Introduction
We live in the golden age of answers. If you want to know the population of Brazil or the boiling point of tungsten, a quick Google search or a prompt to ChatGPT gives you the answer instantly. These systems excel at addressing known unknowns—information gaps you are aware of and can articulate into a specific question.
But what about the unknown unknowns? These are the concepts, connections, and perspectives you don’t even know exist. How do you ask a question about a topic when you don’t know the vocabulary? How do you explore the implications of a new technology if you don’t know the economic or ethical frameworks surrounding it?
In complex information seeking—like academic research, market analysis, or learning a new field—traditional tools often fail. Search engines require you to generate the next query constantly. Chatbots tend to be passive, answering only what is asked, often trapping users in an “echo chamber” of their own limited prior knowledge.
A recent paper from researchers at Stanford and Yale proposes a fascinating solution: Co-STORM. Instead of a lonely interrogation of a search bar, Co-STORM invites users to a dinner party of AI experts. By observing and participating in a collaborative discourse between simulated agents, users can discover serendipitous information and learn more deeply with less mental effort.

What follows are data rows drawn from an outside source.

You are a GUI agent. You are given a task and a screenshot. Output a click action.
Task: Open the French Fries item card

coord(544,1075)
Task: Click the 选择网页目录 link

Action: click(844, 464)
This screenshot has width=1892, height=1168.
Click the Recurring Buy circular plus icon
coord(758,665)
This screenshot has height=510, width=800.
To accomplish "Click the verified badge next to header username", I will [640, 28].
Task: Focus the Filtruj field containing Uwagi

As shown in Figure 1, this shift from “Using Search Engines” (High Effort) to “Interacting with Co-STORM” (Low Effort, High Exploration) represents a new paradigm in human-AI interaction.
The Problem: The Cognitive Load of “Search”
To understand why Co-STORM is necessary, we must look at where current systems fall short in complex information seeking.
Complex information seeking isn’t about finding a single fact. It involves collecting, sifting, understanding, and organizing information from multiple sources to build a knowledge product, like a report or a mental model.
Table 1 illustrates the gaps in current technology:

- Information Retrieval (Search Engines): You get multiple sources, but you have to do all the synthesis yourself.
- Single-Turn QA: You get an answer, but no depth or ongoing exploration.
- Conversational QA (Chatbots): You can interact, but the bot rarely takes the initiative to show you what you should be asking.
- Report Generation (like the original STORM system): It writes a great report, but it’s a static process. You can’t interrupt, steer, or learn during the generation.
The researchers identified that to truly support learning, a system needs to support Collaborative Discourse. Just as children learn by listening to parents discuss a topic, or students learn by observing a debate, humans learn effectively when they observe and occasionally participate in a conversation between knowledgeable entities.
The Co-STORM Method
Co-STORM (Collaborative STORM) is an information-seeking assistant that emulates a “roundtable” discussion. It doesn’t just answer you; it creates a conversation around you, which you can steer.
The Architecture of Discourse
At the heart of Co-STORM is a multi-agent system grounded in real-time information retrieval (Search).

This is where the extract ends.